Computer assisted cataract surgery with toric intraocular lens implantation
Markerless alignment system for treating corneal astigmatism
Cataract surgery is one of the most frequently performed surgeries worldwide. The main aim of cataract surgery is to restore visual function by removing the optically degraded crystalline lens using phacoemulsification and to implant a clear artificial intraocular lens (IOL).
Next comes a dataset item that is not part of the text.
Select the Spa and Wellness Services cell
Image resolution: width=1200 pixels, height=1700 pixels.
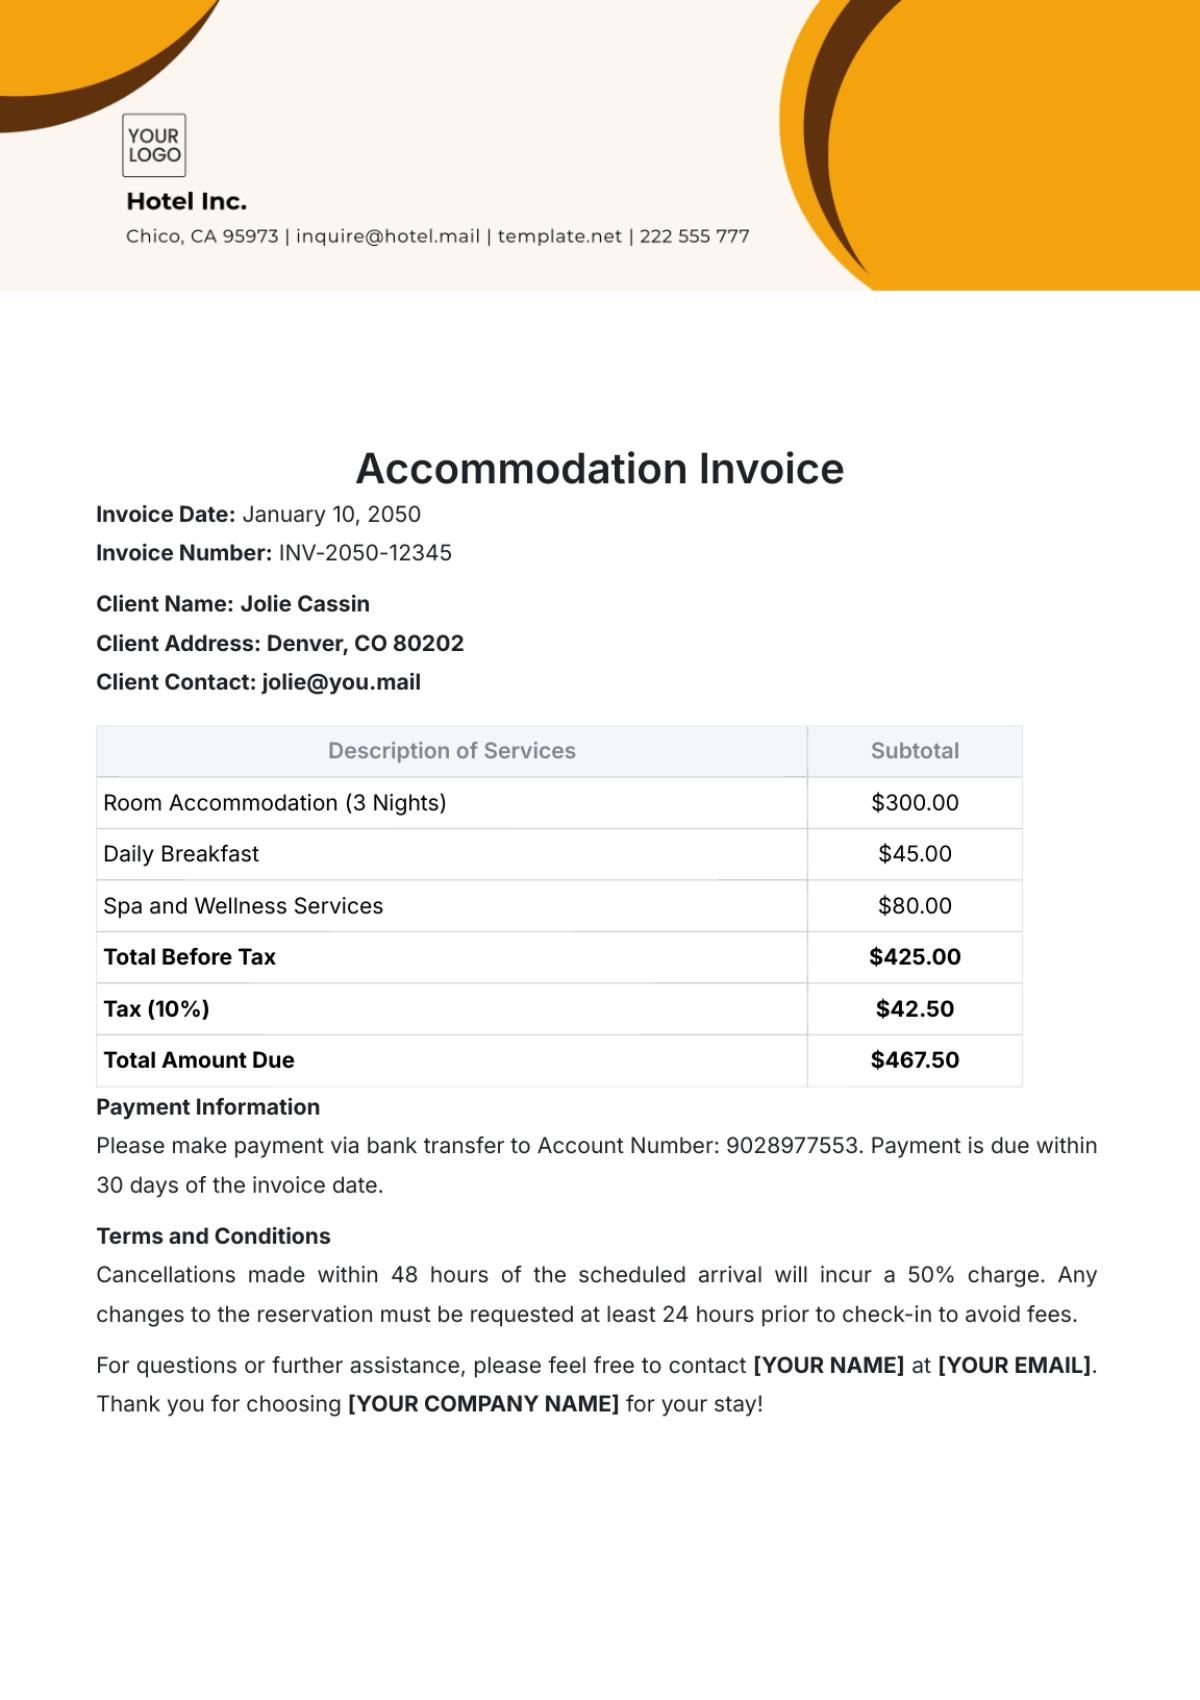(452, 906)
In the past decade, technological advances in IOL optics, as well as in the procedures and tools used in cataract surgery, have improved significantly with increasing predictability of the refractive correction.1,2
Likewise, patient expectations are more and more demanding with regard to spectacle independence after surgery. Sophisticated IOL designs have therefore been developed to provide a complete visual restoration after cataract surgery, including toric IOLs that allow a satisfactory refractive correction in eyes with significant amounts of corneal astigmatism.3
The accurate alignment of a toric IOL is essential to achieve the intended astigmatism correction.4 A toric IOL misalignment of 11.5º could lead to a residual astigmatism that is 40% of the initial astigmatic power, and 3º of misalignment might result in values that are 10% of the initial power.4
In a standard setting, the cornea is marked manually before surgery to identify the steep meridian using a manual marking instrument. During surgery, the axis of the implanted IOL is rotated to the position of the marks. This manoeuvre requires surgical experience, can be biased by ocular cyclorotation, and is time consuming. For this reason, new systems allowing a digital control of toric IOL alignment without manual marking have been developed, such as the Callisto eye Z Align from Carl Zeiss Meditec.